Goal 1 |
In the Rust lifetime post, what error code does the compiler give for the second call to bar inside foo?
Goal 2 |
Please decide whether each statement agrees with the Rust lifetime post, answering yes or no and quoting the words that settle it: (a) The function foo2 fails to compile. (b) Rewriting the signature of bar with a third lifetime 'c led to error E0495. (c) The reply advises beginning with explicit lifetime parameters on every reference.

Passage provided |
Consider the following code:
trait MyTrait<'a, 'b: 'a> {
fn f(&'b mut self) -> &'a str;
}
struct MyStruct {
my_string: String,
}
impl<'a, 'b: 'a> MyTrait<'a, 'b> for MyStruct {
fn f(&'b mut self) -> &'a str {
&self.my_string
}
}
fn foo<'a, 'b: 'a>(s: &'b mut impl MyTrait<'a, 'b>) {
bar(s);
bar(s); // ERROR
}
fn foo2<'a>(s: &mut MyStruct) {
bar(s);
bar(s);
}
fn bar<'a, 'b: 'a>(s: &'b mut impl MyTrait<'a, 'b>) {
let x = s.f();
}
The trait MyTrait
defines a function that returns a str
reference. Its lifetime can be interpreted as "the object that returned the str
reference will live at least as long as that reference.".
bar
is a function that accepts a mutable reference to a struct that implements MyTrait
and calls f
. The functions foo
and foo2
are identical with the only difference being that foo2
accepts a specific type while foo
accepts any concrete type that implements MyTrait
.
Since foo2
compiles, I expected foo
to compile as well but it didn't. Here is the error message:
error[E0499]: cannot borrow `*s` as mutable more than once at a time
--> src\bin\main2.rs:17:6
|
15 | fn foo<'a, 'b: 'a>(s: &'b mut impl MyTrait<'a, 'b>) {
| -- lifetime `'b` defined here
16 | bar(s);
| ------
| | |
| | first mutable borrow occurs here
| argument requires that `*s` is borrowed for `'b`
17 | bar(s); // ERROR
| ^ second mutable borrow occurs here
From what I understand, here is what is going on: MyTrait
forces the object that implements it live for the lifetime 'b
. The first call to bar
borrows s
for the lifetime 'b
, meaning that the borrow won't drop at the end of bar
like a regular borrow, but will drop only at the end of 'b
. foo
and bar
have the same function signature and therefore the lifetimes specified will be identical. This means that when bar
mutably borrows s
, this borrow will only go out of scope at then end of 'b
- at the end of foo
. The second bar
call will follow the same logic, however since there already exists a mutable borrow, the compiler won't allow another one to be created.
Initially I thought a solution was to rewrite the signature of bar
as:
fn bar<'a, 'b: 'a, 'c: 'b>(s: &'b mut impl MyTrait<'a, 'c>)
Hoping the compiler would interpret it as: "'b
lives only for the duration of the function, 'a
, is even further constrained, and the object itself *s
lives for the lifetime 'c
which outlives the function".
However it resulted in the error:
error[E0495]: cannot infer an appropriate lifetime for autoref due to conflicting requirements
Is it possible to constrain the borrow in bar
to only live for the duration of bar
?
CodePudding user response:
I'm not sure how you got to the code you posted, but I find the best rule of thumb is to start out with no explicit lifetime parameters, and only add them when the compiler says it needs them.

Supplied data |

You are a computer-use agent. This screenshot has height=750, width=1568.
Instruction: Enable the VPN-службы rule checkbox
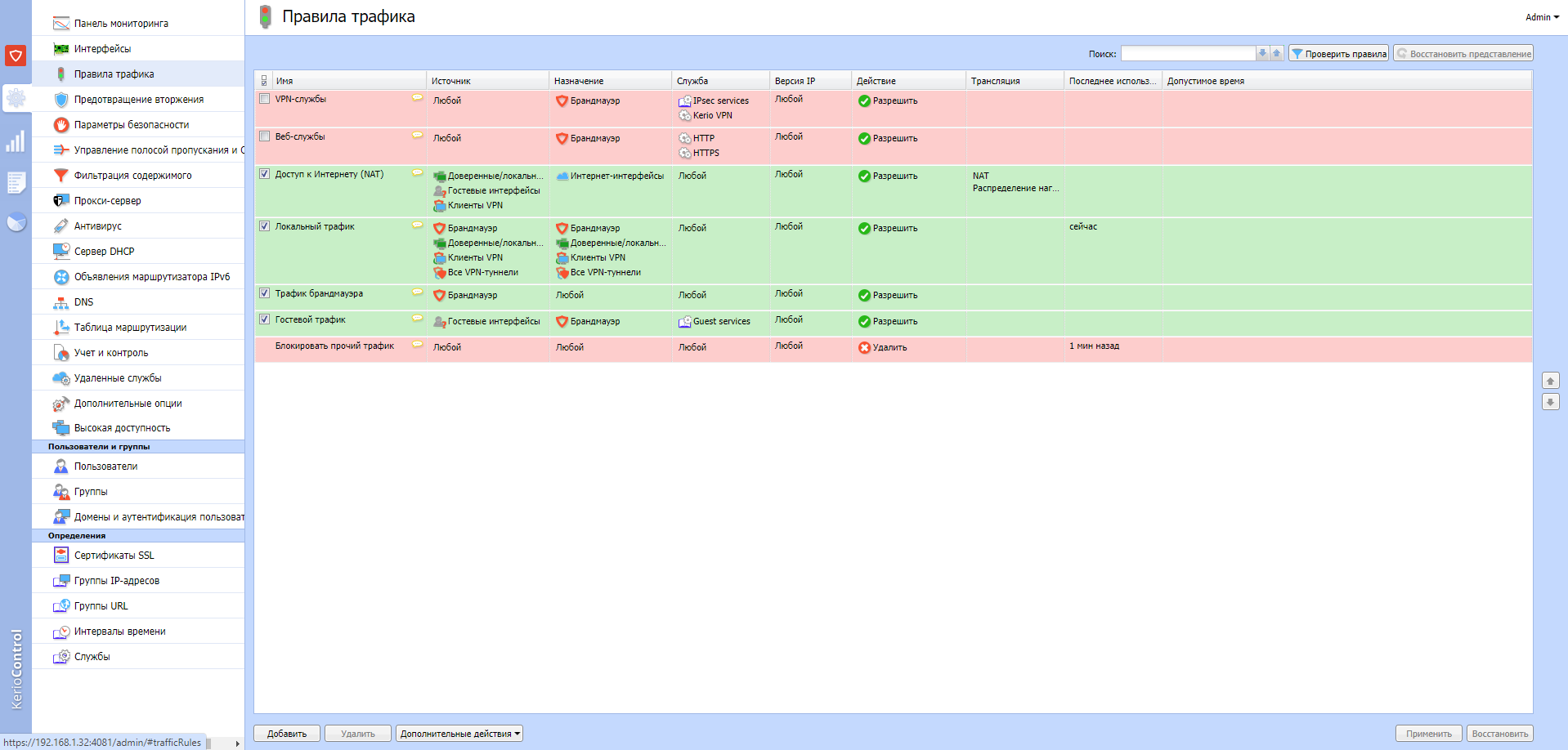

Correct response 1 |
E0499: "cannot borrow `*s` as mutable more than once at a time."

Correct response 2 |
(a) No: "Since foo2 compiles, I expected foo to compile as well but it didn't."
(b) Yes: "error[E0495]: cannot infer an appropriate lifetime for autoref due to conflicting requirements"
(c) No: "start out with no explicit lifetime parameters, and only add them when the compiler says it needs them."